▶
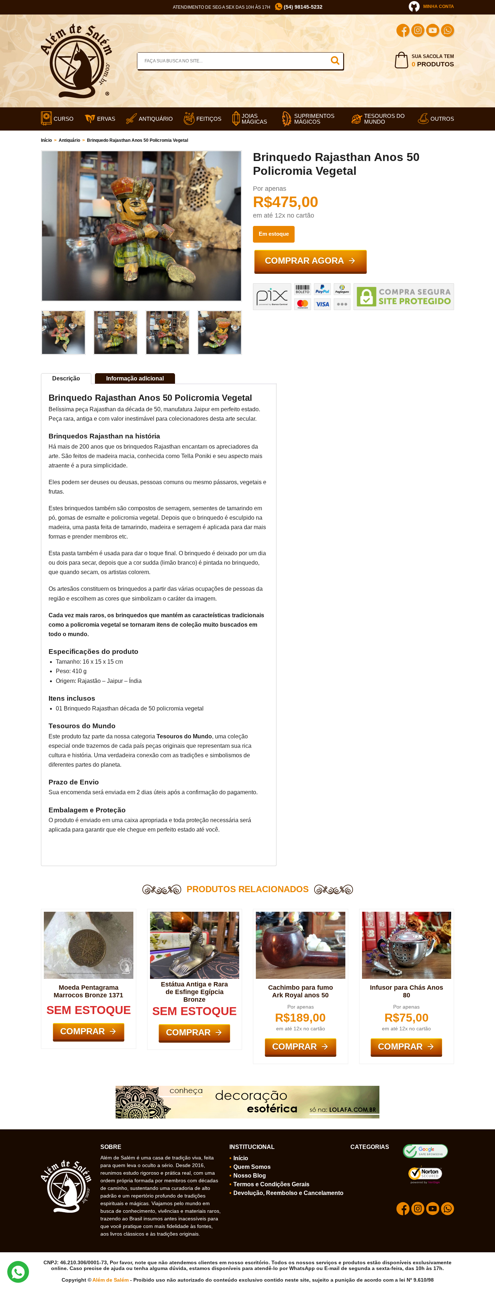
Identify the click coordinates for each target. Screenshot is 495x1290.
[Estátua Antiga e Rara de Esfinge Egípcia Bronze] (195, 915)
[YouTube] (432, 31)
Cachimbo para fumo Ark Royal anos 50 (300, 991)
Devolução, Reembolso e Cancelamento (288, 1193)
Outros (442, 119)
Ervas (106, 119)
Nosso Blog (249, 1175)
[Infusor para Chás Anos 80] (407, 915)
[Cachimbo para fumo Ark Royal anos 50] (300, 915)
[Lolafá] (247, 1089)
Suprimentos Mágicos (314, 119)
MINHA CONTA (438, 6)
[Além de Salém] (76, 26)
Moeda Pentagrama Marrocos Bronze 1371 (88, 991)
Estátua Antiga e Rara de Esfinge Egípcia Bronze (194, 992)
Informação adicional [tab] (135, 378)
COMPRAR (82, 1031)
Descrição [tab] (66, 378)
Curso (64, 119)
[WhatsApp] (447, 31)
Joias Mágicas (254, 119)
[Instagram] (417, 31)
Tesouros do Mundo (384, 119)
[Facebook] (402, 31)
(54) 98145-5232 (302, 7)
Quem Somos (252, 1167)
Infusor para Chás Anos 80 (406, 991)
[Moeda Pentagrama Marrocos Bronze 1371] (88, 915)
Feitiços (208, 119)
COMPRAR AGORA (304, 260)
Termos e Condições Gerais (271, 1184)
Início (46, 140)
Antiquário (156, 119)
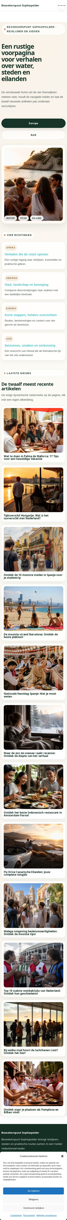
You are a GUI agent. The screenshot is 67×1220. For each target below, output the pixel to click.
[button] (62, 1156)
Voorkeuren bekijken (33, 1208)
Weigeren (33, 1199)
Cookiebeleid (16, 1215)
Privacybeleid (29, 1215)
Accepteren (33, 1191)
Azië (33, 135)
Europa (33, 123)
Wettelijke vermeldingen (46, 1215)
◀
▶ _Work to do_: Can you reproduce every line of the material above word for word, leaving out the pictures?

▶ _Exercise output_:
Identify the click coordinates for each target. Screenshot is 495x1290.
[Estátua Antiga e Rara de Esfinge Egípcia Bronze] (195, 915)
[YouTube] (432, 31)
Cachimbo para fumo Ark Royal anos 50 (300, 991)
Devolução, Reembolso e Cancelamento (288, 1193)
Outros (442, 119)
Ervas (106, 119)
Nosso Blog (249, 1175)
[Infusor para Chás Anos 80] (407, 915)
[Cachimbo para fumo Ark Royal anos 50] (300, 915)
[Lolafá] (247, 1089)
Suprimentos Mágicos (314, 119)
MINHA CONTA (438, 6)
[Além de Salém] (76, 26)
Moeda Pentagrama Marrocos Bronze 1371 (88, 991)
Estátua Antiga e Rara de Esfinge Egípcia Bronze (194, 992)
Informação adicional [tab] (135, 378)
COMPRAR (82, 1031)
Descrição [tab] (66, 378)
Curso (64, 119)
[WhatsApp] (447, 31)
Joias Mágicas (254, 119)
[Instagram] (417, 31)
Tesouros do Mundo (384, 119)
[Facebook] (402, 31)
(54) 98145-5232 (302, 7)
Quem Somos (252, 1167)
Infusor para Chás Anos 80 (406, 991)
[Moeda Pentagrama Marrocos Bronze 1371] (88, 915)
Feitiços (208, 119)
COMPRAR AGORA (304, 260)
Termos e Condições Gerais (271, 1184)
Início (46, 140)
Antiquário (156, 119)
You are a GUI agent. The screenshot is 67×1220. For each target below, output the pixel to click.
[button] (62, 1156)
Voorkeuren bekijken (33, 1208)
Weigeren (33, 1199)
Cookiebeleid (16, 1215)
Privacybeleid (29, 1215)
Accepteren (33, 1191)
Azië (33, 135)
Europa (33, 123)
Wettelijke vermeldingen (46, 1215)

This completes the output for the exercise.